=== Supplied records ===
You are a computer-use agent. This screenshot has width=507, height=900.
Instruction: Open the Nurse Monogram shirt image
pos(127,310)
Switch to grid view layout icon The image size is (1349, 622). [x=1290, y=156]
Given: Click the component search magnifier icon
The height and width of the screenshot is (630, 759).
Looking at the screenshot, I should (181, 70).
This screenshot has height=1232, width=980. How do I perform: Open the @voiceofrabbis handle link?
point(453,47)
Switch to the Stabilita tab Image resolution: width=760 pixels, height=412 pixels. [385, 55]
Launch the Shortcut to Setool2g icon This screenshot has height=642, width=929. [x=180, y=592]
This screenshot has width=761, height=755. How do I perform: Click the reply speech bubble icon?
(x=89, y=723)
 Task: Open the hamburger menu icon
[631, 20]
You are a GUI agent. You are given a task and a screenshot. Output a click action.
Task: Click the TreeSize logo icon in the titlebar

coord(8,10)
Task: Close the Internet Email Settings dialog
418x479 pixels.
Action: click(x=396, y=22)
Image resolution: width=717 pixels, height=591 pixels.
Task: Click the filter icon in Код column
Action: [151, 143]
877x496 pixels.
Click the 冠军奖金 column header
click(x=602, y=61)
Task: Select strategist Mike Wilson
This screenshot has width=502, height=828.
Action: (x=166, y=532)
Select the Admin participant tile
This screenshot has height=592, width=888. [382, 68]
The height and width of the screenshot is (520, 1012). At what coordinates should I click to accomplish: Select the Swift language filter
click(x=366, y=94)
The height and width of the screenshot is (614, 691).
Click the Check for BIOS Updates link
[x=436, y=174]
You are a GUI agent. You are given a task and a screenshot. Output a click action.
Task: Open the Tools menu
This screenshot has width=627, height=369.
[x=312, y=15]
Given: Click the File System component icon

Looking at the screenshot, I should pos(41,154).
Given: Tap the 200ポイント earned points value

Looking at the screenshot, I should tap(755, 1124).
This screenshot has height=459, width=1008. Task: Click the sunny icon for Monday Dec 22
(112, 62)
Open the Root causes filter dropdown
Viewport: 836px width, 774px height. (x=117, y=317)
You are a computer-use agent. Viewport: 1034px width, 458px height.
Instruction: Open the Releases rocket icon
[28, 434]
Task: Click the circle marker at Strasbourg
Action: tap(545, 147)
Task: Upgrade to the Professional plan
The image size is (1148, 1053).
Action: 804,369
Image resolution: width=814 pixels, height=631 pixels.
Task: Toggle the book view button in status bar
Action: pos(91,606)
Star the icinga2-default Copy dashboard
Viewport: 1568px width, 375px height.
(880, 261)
===
**Work required**
Filter the entries down to the lines holding the string "computer". Copy each of those lines.

**Answer**
You are a computer-use agent. This screenshot has width=507, height=900.
You are a computer-use agent. Viewport: 1034px width, 458px height.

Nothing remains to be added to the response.